Writer Eva Verde gives her top tips for crafting a satisfying ending.
This is part of our Early Career Writers’ Resources pack on Endings, with contributions from Michel, Geoff Dyer and Eva Verde. Our Resources packs are generously supported by Arts Council England. Discover more here →
For some lucky writers, the ending appears to them long before the story even makes it to paper. For others, (me) the end is more a black hole of avoidance, where I’ll spend half a lifetime polishing up my good parts, just to swerve tackling those final moments. Whatever your writing flow, endings are as crucial to nail as those first opening pages – and just as tricky. I’ve a loft full of stories, my earliest dramatic attempts all wrapped up with, “and then they were tired and went to bed. The end.” Perhaps I’d lost interest, unwilling to commit to the efforts of dreaming up a strong finale. Laziness is a thing, even when you’re doing something you love, like writing. Tie your endings up too neatly and the reader will feel done a disservice. Leave them too ambiguous and, well…same. My advice is this: even when I don’t have a concrete vision of how my story finishes, I always keep focused on what I want my ending to achieve.

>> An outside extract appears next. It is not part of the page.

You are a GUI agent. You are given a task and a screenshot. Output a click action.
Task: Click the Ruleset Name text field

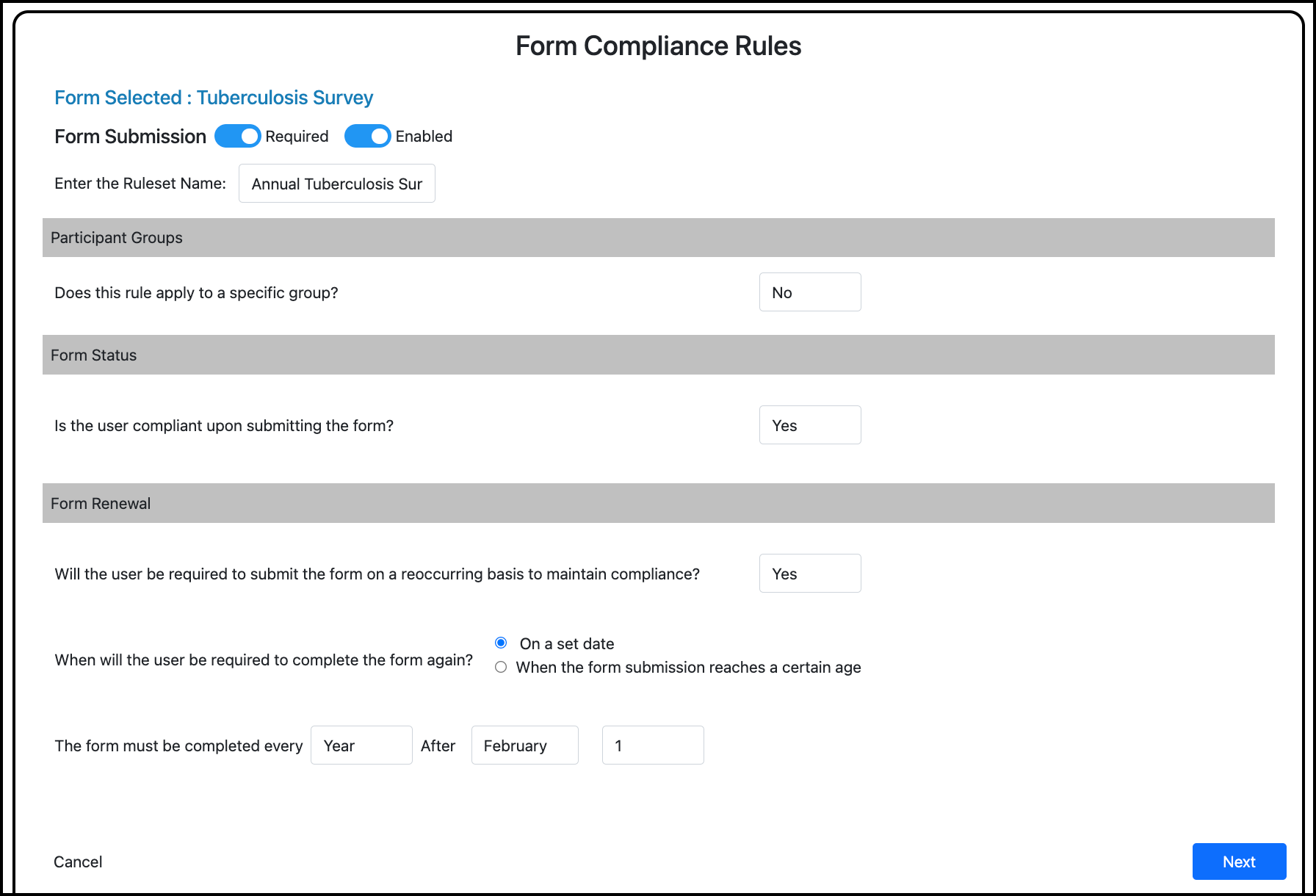coord(337,184)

And, above all things: the ending must be satisfying.
As writers, we’ve the glorious privilege of shapeshifting worlds with our words; everything is ours to edit and rearrange. Often, it’s in the working backwards, that we’re better equipped to tie up and intensify our story threads, so having even the loosest sense of an ending helps. Just remember, everything is changeable. Try out some different endings on objective yet trustworthy friends (they’re hard to find, so love and treasure them). Often, a different take can open new creative directions, so let your ideas grow. Sometimes the most brilliant breakthroughs happen when you’re showering, lunching, queuing in Tesco. Thinking time is also writing time.
By the end of Lives Like Mine, my main character’s life is still unpredictable and mostly messy. It likely always will be. With lessons learnt, I get out quick, with a hopeful nod to a happy ending -leaving something for the reader, who I hope gets to continue the story in their imaginations. What a gift that your story gets to continue in somebody else’s head. Question how your story might develop if you were an observer, rather than the creator. What could be foreshadowed that your reader can draw conclusions from, without delivering a heavy-handed finality to your ending? A satisfying resolution is important but note also: coincidence. In writing, even the most innocent of coincidences can feel the most contrived, particularly when they’re plucked from nowhere at the very end. Consider the build-up to this finish, all the tension and feelings you’ve already created along the way. Relinquish your controlling tendencies – allow your reader the pleasure of doing some of the work.
Imagine you’re out, enjoying a top-notch meal, making the most of those final gorgeous mouthfuls, when – oh, the outrageous cruelty of it! – the plate gets whipped away. The instant disappointment. Rage. Unfulfillment. The same feelings exist within poor endings, too, so let your reader leave the table feeling satisfied.
And how do we know when we’ve achieved this? You’ll know. You’ll likely also have an epiphany over all the edits and tweaking’s that’ll not only boost your ending but improve your precious story.
I’ll look forward to reading it. x
Eva Verde is a writer from Forest Gate, East London. Identity and class are recurring themes throughout her work as she studies towards an MA in Prose Fiction. Her love song to libraries, ‘I Am Not Your Tituba’ forms part of Kit De Waal’s Common People: An Anthology of Working-Class Writers with Unbound, and her work has featured in Marie Claire, Grazia and Elle.
Eva’s debut novel Lives Like Mine, is published by Simon and Schuster.
Eva lives in Essex with her husband, children and dog. Her happiest place is on her backside, with the television for company.